- **GIVEN INFORMATION**
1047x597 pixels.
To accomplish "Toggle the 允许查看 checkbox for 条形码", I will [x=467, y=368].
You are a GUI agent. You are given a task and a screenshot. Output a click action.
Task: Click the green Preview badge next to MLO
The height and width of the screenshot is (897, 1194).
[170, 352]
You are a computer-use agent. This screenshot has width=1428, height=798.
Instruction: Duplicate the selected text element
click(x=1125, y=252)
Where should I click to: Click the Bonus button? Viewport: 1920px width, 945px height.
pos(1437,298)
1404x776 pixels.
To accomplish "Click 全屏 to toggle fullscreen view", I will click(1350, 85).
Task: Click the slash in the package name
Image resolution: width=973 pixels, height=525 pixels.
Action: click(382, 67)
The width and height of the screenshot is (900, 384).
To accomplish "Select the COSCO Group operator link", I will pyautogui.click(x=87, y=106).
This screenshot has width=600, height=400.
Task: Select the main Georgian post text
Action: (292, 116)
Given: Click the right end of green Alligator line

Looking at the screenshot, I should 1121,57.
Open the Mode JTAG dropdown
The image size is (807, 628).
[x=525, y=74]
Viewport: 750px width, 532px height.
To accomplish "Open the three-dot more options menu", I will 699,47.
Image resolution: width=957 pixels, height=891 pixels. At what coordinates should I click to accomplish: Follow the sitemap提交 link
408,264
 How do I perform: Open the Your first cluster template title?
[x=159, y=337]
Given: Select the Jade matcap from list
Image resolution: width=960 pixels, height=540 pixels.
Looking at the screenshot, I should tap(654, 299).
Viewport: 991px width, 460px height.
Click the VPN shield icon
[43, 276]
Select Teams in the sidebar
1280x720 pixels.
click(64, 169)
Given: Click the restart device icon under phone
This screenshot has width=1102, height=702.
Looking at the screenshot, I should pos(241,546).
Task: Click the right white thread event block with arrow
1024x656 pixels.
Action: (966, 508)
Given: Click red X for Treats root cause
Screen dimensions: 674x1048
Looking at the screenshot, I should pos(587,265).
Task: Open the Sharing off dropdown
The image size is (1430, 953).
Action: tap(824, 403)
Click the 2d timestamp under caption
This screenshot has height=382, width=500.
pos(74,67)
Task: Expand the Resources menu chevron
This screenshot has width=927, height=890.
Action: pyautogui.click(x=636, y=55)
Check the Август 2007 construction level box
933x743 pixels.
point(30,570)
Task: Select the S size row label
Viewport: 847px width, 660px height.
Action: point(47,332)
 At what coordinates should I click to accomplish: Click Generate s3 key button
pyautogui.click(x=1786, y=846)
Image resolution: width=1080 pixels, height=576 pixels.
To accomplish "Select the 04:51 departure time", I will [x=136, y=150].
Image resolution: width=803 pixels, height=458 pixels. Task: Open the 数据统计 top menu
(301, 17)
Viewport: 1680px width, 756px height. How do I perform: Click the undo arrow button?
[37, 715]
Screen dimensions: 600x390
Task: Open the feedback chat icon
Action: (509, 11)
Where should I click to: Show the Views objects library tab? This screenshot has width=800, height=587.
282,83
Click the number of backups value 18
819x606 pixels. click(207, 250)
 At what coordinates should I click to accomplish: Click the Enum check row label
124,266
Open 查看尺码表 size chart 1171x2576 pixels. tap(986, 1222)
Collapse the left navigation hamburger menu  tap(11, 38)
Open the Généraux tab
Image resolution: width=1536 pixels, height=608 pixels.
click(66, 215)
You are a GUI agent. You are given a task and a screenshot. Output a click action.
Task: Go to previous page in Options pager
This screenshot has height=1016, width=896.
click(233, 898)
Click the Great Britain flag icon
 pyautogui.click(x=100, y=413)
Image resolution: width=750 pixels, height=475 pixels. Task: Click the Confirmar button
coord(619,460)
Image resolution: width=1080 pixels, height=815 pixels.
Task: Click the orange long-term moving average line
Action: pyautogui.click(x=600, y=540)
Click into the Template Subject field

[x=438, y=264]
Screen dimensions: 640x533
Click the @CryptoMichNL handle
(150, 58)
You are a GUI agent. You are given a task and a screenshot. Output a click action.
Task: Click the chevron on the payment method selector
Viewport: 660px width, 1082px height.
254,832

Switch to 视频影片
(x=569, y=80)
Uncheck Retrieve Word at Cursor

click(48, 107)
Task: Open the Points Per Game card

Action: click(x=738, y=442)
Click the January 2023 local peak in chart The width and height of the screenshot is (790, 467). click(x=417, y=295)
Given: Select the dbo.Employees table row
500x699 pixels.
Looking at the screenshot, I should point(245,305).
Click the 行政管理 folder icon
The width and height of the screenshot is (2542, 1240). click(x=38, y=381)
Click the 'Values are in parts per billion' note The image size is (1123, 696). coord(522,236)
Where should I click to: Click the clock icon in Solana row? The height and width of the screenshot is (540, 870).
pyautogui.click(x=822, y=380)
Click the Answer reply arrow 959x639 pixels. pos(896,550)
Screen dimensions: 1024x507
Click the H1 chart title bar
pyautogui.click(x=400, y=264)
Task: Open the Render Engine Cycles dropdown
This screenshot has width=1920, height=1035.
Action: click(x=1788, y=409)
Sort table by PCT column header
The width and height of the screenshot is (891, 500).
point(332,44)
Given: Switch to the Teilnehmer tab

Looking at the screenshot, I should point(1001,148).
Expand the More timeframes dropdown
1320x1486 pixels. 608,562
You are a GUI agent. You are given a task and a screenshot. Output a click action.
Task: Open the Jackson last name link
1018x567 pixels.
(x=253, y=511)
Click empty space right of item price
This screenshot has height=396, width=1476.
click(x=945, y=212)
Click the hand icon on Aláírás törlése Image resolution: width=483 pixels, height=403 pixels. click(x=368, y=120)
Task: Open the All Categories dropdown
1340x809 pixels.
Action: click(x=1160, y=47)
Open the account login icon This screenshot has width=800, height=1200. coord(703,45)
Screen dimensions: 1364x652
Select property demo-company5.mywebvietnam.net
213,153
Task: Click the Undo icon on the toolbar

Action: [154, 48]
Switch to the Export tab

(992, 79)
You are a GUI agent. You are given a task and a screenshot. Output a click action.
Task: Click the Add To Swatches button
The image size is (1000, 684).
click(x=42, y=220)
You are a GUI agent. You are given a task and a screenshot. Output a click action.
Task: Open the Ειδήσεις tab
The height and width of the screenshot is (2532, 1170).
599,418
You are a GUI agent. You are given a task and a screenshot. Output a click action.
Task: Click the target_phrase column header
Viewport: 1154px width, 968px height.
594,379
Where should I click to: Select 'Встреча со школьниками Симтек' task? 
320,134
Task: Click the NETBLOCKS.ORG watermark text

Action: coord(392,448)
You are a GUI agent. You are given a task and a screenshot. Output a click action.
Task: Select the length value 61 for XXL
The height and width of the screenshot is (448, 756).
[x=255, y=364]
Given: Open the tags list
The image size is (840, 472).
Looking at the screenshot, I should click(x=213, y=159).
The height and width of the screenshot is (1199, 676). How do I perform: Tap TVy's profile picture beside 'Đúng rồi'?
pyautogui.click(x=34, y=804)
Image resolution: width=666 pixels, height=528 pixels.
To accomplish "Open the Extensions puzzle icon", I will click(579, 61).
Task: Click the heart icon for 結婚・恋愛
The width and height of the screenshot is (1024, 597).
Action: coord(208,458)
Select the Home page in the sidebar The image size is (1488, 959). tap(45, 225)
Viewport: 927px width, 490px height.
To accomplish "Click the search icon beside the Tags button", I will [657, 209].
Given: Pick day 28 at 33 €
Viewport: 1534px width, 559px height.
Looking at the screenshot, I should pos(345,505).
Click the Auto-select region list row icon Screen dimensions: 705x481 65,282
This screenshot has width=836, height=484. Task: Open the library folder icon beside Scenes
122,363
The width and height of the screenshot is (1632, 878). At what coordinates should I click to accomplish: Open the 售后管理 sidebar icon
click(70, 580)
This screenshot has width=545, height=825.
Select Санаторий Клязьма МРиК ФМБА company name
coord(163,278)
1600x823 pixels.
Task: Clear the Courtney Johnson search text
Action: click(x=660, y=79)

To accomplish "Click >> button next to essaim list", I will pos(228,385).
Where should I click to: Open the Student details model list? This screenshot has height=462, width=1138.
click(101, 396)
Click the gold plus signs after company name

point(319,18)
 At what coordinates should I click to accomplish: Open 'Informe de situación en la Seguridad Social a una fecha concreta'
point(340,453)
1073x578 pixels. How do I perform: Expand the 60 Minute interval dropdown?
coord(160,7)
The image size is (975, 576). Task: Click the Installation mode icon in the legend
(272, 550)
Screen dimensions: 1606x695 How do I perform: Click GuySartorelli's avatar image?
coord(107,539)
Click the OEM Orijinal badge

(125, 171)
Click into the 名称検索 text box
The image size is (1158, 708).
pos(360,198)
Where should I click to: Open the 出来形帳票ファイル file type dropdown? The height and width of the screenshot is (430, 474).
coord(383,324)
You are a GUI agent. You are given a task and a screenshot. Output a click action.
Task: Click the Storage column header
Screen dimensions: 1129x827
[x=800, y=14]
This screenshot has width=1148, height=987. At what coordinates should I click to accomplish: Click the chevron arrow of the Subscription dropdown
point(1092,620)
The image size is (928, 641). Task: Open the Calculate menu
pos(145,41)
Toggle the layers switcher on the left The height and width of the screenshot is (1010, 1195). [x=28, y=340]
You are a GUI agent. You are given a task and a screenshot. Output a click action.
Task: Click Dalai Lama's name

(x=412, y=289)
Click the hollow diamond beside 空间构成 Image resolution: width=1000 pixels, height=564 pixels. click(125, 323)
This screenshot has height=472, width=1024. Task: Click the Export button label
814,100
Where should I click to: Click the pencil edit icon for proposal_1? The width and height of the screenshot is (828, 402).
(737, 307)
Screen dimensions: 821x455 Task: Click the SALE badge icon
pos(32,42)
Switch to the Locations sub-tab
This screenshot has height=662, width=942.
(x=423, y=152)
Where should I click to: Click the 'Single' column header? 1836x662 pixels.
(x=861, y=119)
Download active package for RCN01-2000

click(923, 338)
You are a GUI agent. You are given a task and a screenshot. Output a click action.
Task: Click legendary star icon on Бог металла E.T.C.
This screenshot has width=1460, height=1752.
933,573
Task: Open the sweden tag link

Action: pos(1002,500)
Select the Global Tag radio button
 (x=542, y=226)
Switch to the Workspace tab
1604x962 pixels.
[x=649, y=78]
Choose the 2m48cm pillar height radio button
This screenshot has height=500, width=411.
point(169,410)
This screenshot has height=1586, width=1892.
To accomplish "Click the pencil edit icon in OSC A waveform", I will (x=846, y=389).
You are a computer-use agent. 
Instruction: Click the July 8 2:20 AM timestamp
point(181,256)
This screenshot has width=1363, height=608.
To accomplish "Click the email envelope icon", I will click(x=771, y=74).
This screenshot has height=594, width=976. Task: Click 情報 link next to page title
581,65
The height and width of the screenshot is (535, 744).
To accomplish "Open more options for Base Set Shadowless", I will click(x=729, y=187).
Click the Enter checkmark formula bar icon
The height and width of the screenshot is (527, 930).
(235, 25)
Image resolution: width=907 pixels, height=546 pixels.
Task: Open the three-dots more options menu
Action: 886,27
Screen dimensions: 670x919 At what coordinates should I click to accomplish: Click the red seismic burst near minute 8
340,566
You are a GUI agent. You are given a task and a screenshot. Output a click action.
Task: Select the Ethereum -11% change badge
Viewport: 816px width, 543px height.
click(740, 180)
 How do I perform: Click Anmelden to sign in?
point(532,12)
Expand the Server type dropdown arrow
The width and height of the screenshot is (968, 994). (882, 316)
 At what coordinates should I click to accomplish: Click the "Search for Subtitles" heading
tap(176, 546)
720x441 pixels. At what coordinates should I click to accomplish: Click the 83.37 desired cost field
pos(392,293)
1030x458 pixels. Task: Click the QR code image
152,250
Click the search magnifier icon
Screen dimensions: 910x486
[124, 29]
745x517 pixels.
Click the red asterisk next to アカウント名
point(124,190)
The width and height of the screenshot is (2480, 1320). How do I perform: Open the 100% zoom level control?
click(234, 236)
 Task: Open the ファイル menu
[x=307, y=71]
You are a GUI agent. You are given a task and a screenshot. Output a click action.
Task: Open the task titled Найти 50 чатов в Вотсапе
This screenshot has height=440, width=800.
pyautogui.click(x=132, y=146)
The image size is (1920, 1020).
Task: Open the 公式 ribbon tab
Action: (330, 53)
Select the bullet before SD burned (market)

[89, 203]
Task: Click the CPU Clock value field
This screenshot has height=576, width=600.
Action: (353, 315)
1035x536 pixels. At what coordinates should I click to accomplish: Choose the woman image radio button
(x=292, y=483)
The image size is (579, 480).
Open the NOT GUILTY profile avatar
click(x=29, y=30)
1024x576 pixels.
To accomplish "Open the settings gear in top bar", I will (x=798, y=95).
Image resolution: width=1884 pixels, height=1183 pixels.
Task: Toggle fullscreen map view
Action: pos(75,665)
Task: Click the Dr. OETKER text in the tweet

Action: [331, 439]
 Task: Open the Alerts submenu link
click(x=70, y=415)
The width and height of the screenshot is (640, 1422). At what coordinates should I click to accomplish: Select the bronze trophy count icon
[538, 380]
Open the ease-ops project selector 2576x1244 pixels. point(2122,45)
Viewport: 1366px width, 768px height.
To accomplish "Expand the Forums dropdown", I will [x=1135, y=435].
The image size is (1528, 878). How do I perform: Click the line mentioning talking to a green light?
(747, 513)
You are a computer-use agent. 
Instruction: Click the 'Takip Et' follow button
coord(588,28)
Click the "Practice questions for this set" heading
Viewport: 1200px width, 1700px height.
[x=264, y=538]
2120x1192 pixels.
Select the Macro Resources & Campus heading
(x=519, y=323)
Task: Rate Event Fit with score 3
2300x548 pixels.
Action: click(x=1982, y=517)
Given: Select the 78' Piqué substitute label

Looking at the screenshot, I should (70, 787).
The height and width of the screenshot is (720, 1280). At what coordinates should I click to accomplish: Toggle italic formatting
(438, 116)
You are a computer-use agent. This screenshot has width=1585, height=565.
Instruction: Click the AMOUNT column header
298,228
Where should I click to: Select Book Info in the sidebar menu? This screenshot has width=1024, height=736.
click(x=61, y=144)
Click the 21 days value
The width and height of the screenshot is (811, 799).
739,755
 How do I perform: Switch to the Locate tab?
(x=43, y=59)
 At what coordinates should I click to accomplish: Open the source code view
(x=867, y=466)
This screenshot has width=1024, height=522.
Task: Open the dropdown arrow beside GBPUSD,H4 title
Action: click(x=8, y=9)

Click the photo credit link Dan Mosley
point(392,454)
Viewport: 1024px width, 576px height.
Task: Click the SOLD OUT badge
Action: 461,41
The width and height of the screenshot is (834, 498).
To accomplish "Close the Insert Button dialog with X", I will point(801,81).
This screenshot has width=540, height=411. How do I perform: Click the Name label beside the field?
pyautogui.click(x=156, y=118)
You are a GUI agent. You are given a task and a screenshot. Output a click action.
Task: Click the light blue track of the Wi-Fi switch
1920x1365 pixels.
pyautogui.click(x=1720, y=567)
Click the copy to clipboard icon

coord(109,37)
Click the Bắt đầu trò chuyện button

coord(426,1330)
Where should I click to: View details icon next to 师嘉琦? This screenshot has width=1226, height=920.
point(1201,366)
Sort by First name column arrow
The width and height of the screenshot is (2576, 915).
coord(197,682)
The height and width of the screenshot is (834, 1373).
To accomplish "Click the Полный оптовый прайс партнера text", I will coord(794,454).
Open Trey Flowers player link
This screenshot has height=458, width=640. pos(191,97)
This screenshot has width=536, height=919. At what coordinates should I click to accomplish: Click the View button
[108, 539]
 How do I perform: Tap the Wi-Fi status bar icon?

- **TASK DESCRIPTION**
All that belongs in the answer is the run of lines above from the line containing "Click the H1 chart title bar" through the line containing "Task: Select the length value 61 for XXL", exactly as written.

- **SOLUTION**
Click the H1 chart title bar
pyautogui.click(x=400, y=264)
Task: Open the Render Engine Cycles dropdown
This screenshot has width=1920, height=1035.
Action: click(x=1788, y=409)
Sort table by PCT column header
The width and height of the screenshot is (891, 500).
point(332,44)
Given: Switch to the Teilnehmer tab

Looking at the screenshot, I should point(1001,148).
Expand the More timeframes dropdown
1320x1486 pixels. 608,562
You are a GUI agent. You are given a task and a screenshot. Output a click action.
Task: Open the Jackson last name link
1018x567 pixels.
(x=253, y=511)
Click empty space right of item price
This screenshot has height=396, width=1476.
click(x=945, y=212)
Click the hand icon on Aláírás törlése Image resolution: width=483 pixels, height=403 pixels. click(x=368, y=120)
Task: Open the All Categories dropdown
1340x809 pixels.
Action: click(x=1160, y=47)
Open the account login icon This screenshot has width=800, height=1200. coord(703,45)
Screen dimensions: 1364x652
Select property demo-company5.mywebvietnam.net
213,153
Task: Click the Undo icon on the toolbar

Action: [154, 48]
Switch to the Export tab

(992, 79)
You are a GUI agent. You are given a task and a screenshot. Output a click action.
Task: Click the Add To Swatches button
The image size is (1000, 684).
click(x=42, y=220)
You are a GUI agent. You are given a task and a screenshot. Output a click action.
Task: Open the Ειδήσεις tab
The height and width of the screenshot is (2532, 1170).
599,418
You are a GUI agent. You are given a task and a screenshot. Output a click action.
Task: Click the target_phrase column header
Viewport: 1154px width, 968px height.
594,379
Where should I click to: Select 'Встреча со школьниками Симтек' task? 
320,134
Task: Click the NETBLOCKS.ORG watermark text

Action: coord(392,448)
You are a GUI agent. You are given a task and a screenshot. Output a click action.
Task: Select the length value 61 for XXL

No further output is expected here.